● SECCIÓN DEL DOCUMENTO:
==============================
Ana de Mendoza de la Cerda y de Silva y Álvarez de Toledo (Cifuentes, Guadalajara, 29 de junio de 1540-Pastrana, Guadalajara, 2 de febrero de 1592) fue una dama inteligente, decidida y con carácter. Y, al parecer, hermosa. Sobre ella se ha tejido una red tupida de rumores, historias fundadas e infundadas, hechos ciertos, imaginados, verosímiles y fantasiosos, que no es fácil averiguar de quien se habla cuando nos referimos a la princesa de Éboli.

Miembro de la más alta nobleza en la España del siglo XVI, era hija única de Diego Hurtado de Mendoza y de su primera mujer, Catalina de Silva y Álvarez de Toledo, igual de noble. Por herencia propia era marquesa de Algecilla, condesa de Aliano, duquesa de Francavilla y princesa de Mélito, títulos a los que añadió los de duquesa de Estremera y Pastrana y princesa de Éboli al casarse con Ruy Gómez de Silva, noble portugués, ministro de Felipe II.
==============================
● MATERIAL PROPORCIONADO:
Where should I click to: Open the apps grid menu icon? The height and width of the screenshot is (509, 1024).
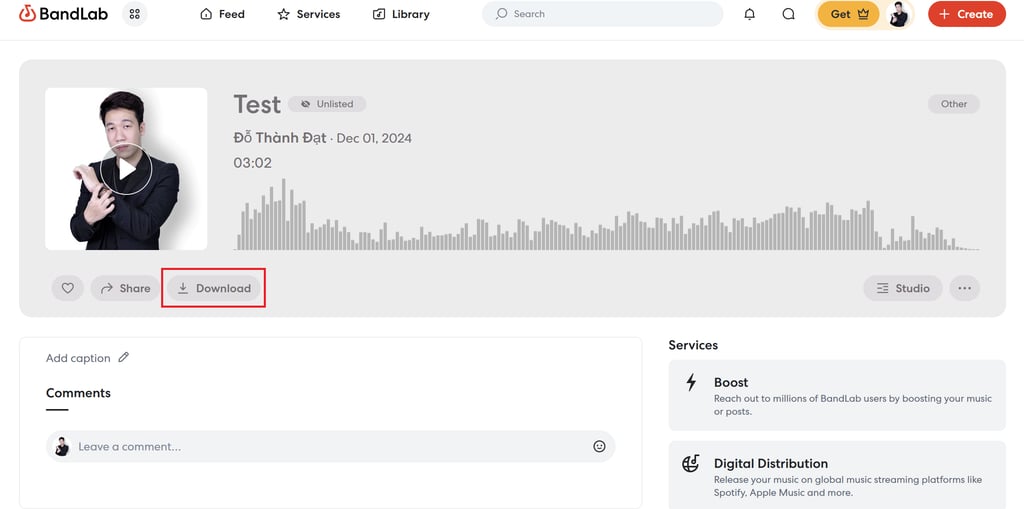pos(135,14)
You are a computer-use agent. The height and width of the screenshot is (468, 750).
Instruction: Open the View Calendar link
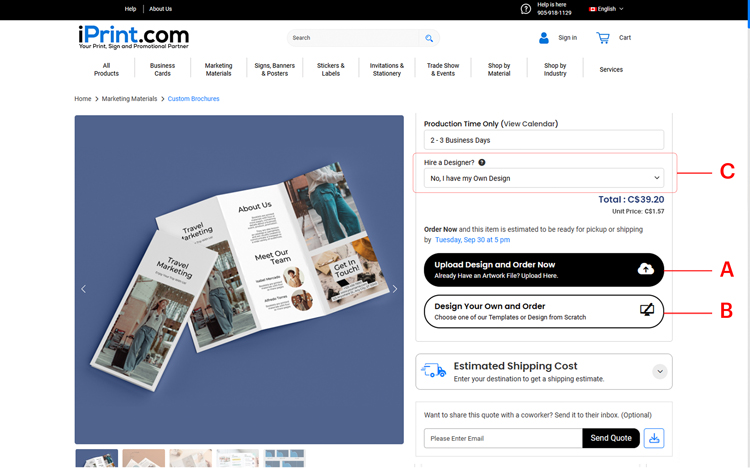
==============================
● PROBLEMA PROPUESTO 1:
Enumera los títulos que Ana de Mendoza poseía por herencia propia según el texto sobre la princesa de Éboli.
● PROBLEMA PROPUESTO 2:
Prosigue el texto sobre la princesa de Éboli a partir de su última oración.

● RESPUESTA DEL EJERCICIO 1:
- Marquesa de Algecilla
- Condesa de Aliano
- Duquesa de Francavilla
- Princesa de Mélito

● RESPUESTA DEL EJERCICIO 2:
Fue el entonces príncipe Felipe quien arregló el matrimonio de su ministro, a la sazón de 36 años, con la adolescente -tenía doce años- Ana de Mendoza. Acto seguido, mandó a Ruy Gómez de Silva a Inglaterra a preparar su propio matrimonio con María, la reina inglesa, de manera que todo hace suponer que la relación conyugal se inicia a su vuelta, cinco años después.
De los diez hijos habidos en el matrimonio sobrevivieron seis, todos los cuales emparentaron con lo más florido de la nobleza peninsular o prosperaron en la iglesia. Fueron estos años los de mayor tranquilidad de Ana de Mendoza, tenida como una de las mujeres más inteligentes y hermosas de la corte.
En 1560 encontramos al matrimonio en las cortes de Toledo donde se jura como heredero al príncipe Carlos, se presenta a Isabel de Valois, tercera esposa de Felipe II, y se reconoce a Juan de Austria como hijo de Carlos I. Isabel y Ana serán amigas y todos ellos conformarán una generación más abierta en la muy cerrada corte felipista.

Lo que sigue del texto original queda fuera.